[ 
https://issues.apache.org/jira/browse/SOLR-9959?page=com.atlassian.jira.plugin.system.issuetabpanels:comment-tabpanel&focusedCommentId=15956053#comment-15956053
 ] 

Hoss Man commented on SOLR-9959:
--------------------------------


(NOTE: comments below are in a mishmash order as i jumped around the code, so 
they can be somewhat redundent as i re-thought about diff concepts while 
looking at diff classes)

* SolrJmxReporter
** should these really be warnings, or just info?
*** {{log.warn("No serviceUrl or agentId was configured, using first 
MBeanServer.", mBeanServer);}}
*** {{log.warn("No JMX server found. Not exposing Solr metrics via JMX.");}}
*** ....in the prior code, warning might have made sense -- but in the new 
code,  seems like it should only be a warning if agentId is specified, or if 
serviceUrl can't be created?
** it didn't occur to me the last time i reviewed this code, but if it's 
possible for people to configure multiple SolrJmxReporter instances in 
solr.xml, then we should almost certainly support {{rootName}} like 
JmxMonitorMap did, otherwise won't the multiple SolrJmxReporter instances 
overwrite eachother if they use the same MBeanServer?
*** see related comments below regarding JmxObjectNameFactory
** as for *why* a person might want to configure multiple SolrJmxReporter 
instances, that goes back to my previous question about if/why we should 
support {{serviceUrl}} in SolrJmxReporter...

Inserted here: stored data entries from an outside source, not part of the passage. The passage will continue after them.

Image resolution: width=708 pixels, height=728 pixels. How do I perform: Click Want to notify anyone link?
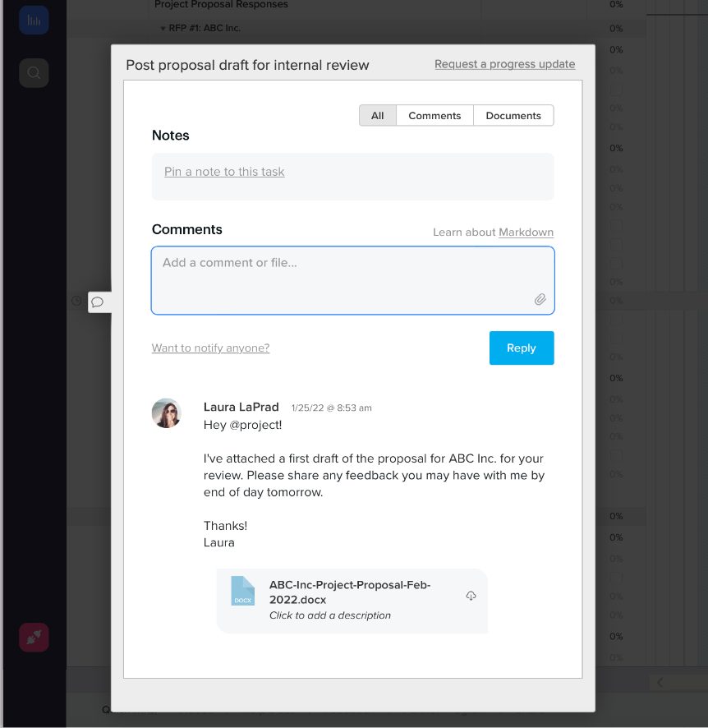coord(210,348)
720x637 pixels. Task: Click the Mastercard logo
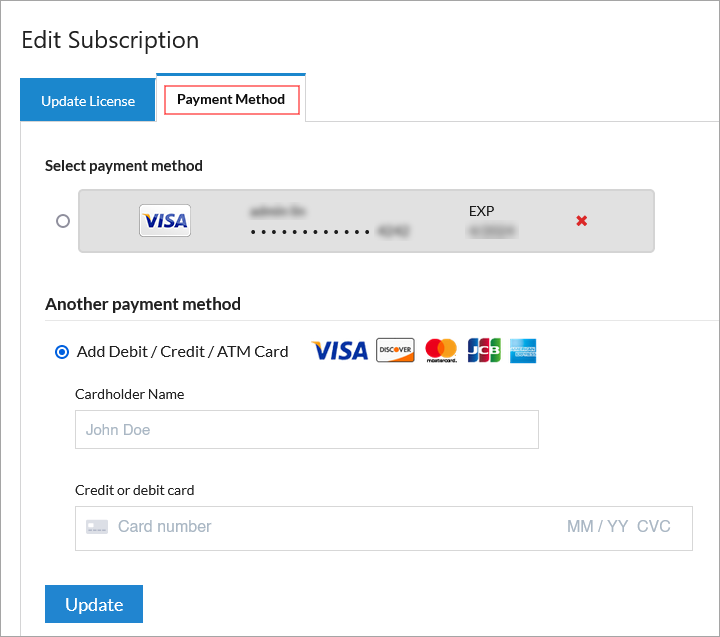pyautogui.click(x=441, y=350)
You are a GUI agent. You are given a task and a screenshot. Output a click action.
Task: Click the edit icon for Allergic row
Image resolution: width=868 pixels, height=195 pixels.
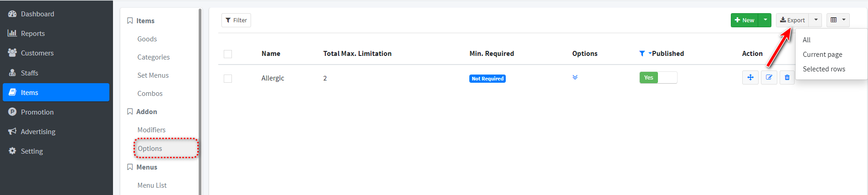pos(769,77)
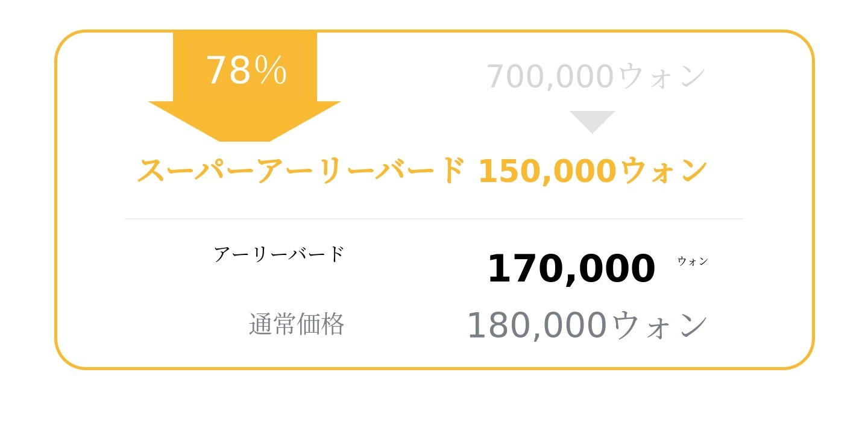Select the orange 150,000 price number
Image resolution: width=868 pixels, height=434 pixels.
tap(547, 171)
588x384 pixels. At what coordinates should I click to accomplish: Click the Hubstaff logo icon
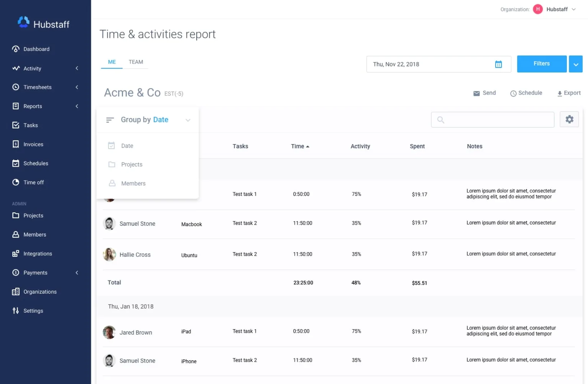23,22
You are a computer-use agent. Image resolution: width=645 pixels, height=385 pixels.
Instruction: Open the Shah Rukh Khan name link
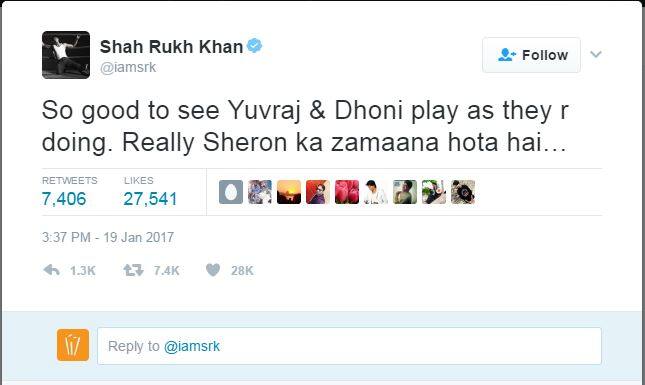(x=171, y=46)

*** since SolrJmxReporter is now at the container level, the only value i see 
is if there's a way to configure Reporters to filter which collections they 
expose
*** so people might configure multiple SolrJmxReporter instances w/diff 
serviceUrls that expose the metrics for diff solr collections to diff end 
consumers
*** is this currently possible?
** NOTE: there is some sort of bug -- i didn't trace down the root cause -- 
causing multiple SolrJmxReporter instances to be inited on startup,
*** run {{bin/solr -e techproducts -Dcom.sun.management.jmxremote}} and very 
early in the logs you'll see...{noformat}
INFO  - 2017-04-04 22:46:40.787; [   ] org.apache.solr.core.SolrXmlConfig; 
Loading container configuration from 
/home/hossman/lucene/dev/solr/example/techproducts/solr/solr.xml
INFO  - 2017-04-04 22:46:40.833; [   ] org.apache.solr.core.SolrXmlConfig; 
MBean server found: com.sun.jmx.mbeanserver.JmxMBeanServer@66d3c617, but no JMX 
reporters were configured - adding default JMX reporter.

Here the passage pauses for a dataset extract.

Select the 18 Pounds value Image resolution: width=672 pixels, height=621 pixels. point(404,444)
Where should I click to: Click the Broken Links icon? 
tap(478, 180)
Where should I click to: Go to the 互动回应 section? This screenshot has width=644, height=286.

WARN  - 2017-04-04 22:46:41.252; [   ] 
org.apache.solr.metrics.reporters.SolrJmxReporter; No serviceUrl or agentId was 
configured, using first MBeanServer.
INFO  - 2017-04-04 22:46:41.269; [   ] 
org.apache.solr.metrics.reporters.SolrJmxReporter; JMX monitoring enabled at 
server: com.sun.jmx.mbeanserver.JmxMBeanServer@66d3c617
WARN  - 2017-04-04 22:46:41.269; [   ] 
org.apache.solr.metrics.reporters.SolrJmxReporter; No serviceUrl or agentId was 
configured, using first MBeanServer.
INFO  - 2017-04-04 22:46:41.270; [   ] 
org.apache.solr.metrics.reporters.SolrJmxReporter; JMX monitoring enabled at 
server: com.sun.jmx.mbeanserver.JmxMBeanServer@66d3c617
WARN  - 2017-04-04 22:46:41.270; [   ] 
org.apache.solr.metrics.reporters.SolrJmxReporter; No serviceUrl or agentId was 
configured, using first MBeanServer.
INFO  - 2017-04-04 22:46:41.276; [   ] 
org.apache.solr.metrics.reporters.SolrJmxReporter; JMX monitoring enabled at 
server: com.sun.jmx.mbeanserver.JmxMBeanServer@66d3c617
{noformat}
*** and later in the logs, once the techproducts core is added...{noformat}
WARN  - 2017-04-04 22:46:43.608; [   x:techproducts] 

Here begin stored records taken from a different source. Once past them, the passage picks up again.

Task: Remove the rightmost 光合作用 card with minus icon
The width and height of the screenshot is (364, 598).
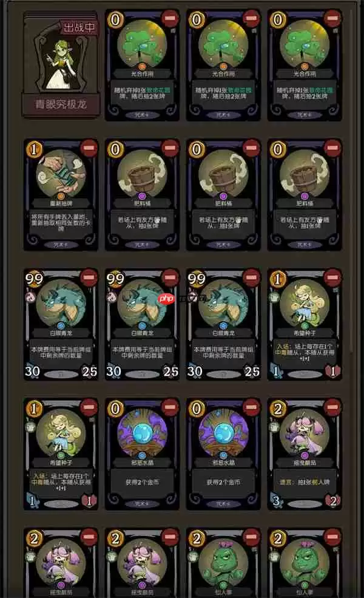Action: pyautogui.click(x=332, y=18)
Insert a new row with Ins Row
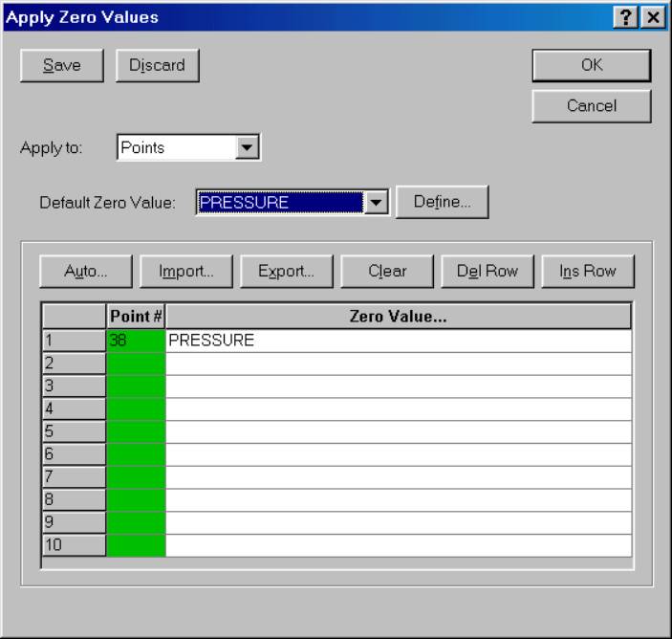This screenshot has height=639, width=672. coord(587,271)
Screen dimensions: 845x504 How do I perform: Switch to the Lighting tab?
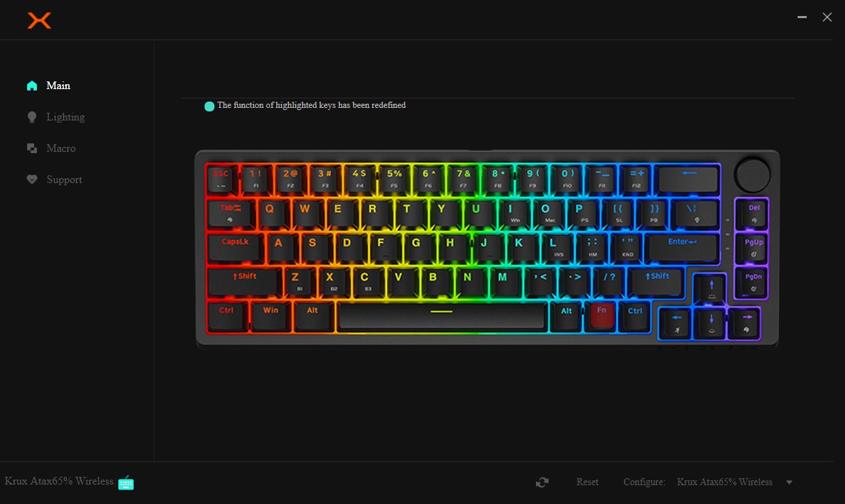tap(65, 117)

org.apache.solr.metrics.reporters.SolrJmxReporter; No serviceUrl or agentId was 
configured, using first MBeanServer.
INFO  - 2017-04-04 22:46:43.609; [   x:techproducts] 
org.apache.solr.metrics.reporters.SolrJmxReporter; JMX monitoring enabled at 
server: com.sun.jmx.mbeanserver.JmxMBeanServer@66d3c617
{noformat}
*** isn't there only suppose to be *ONE* (implicit) SolrJmxReporter ? ... and 
why would a/each new core cause a new SolrJmxReporter to be created/init'ed ?


* JmxObjectNameFactory
** NOTE: i realize some of these comments aren't specific to changes on this 
branch, but i noticed them while reviewing the JMX stuff a bit more...
** I'm confused as to why the "reporter" name is being include in all the 
ObjectNames ?
*** it's going to be the same for every bean reported by the (same) 
SolrJmxReporter (so pracitcally speaking with teh default implicit 
SolrJmxReporter instance there's this weird "default" somewhere in the 
hierarchical drill down of every MBean)
*** if we expect there to be multiple SolrJmxReporter instances (thus needing 
to disambiguate the beans), then that's exactly what the point of {{rootName}} 
was inthe existing code -- and giving each reporter it's own prefix/hierarchy 
in the MBean server seems better then having their beans intermixed and needing 
to look for the "reporter" attribute of the name to disambiguate
**** so i would suggest either we should add the {{rootName}} option to 
SolrJmxReporter, _OR_ perhaps automatically use the (sanitized) reporter name 
as the _prefix_ of all the MBean names (in place of "solr:" in the current 
names (although at first glance i'm not even clear on where that's currently 
coming from ... i don't see domain being set?)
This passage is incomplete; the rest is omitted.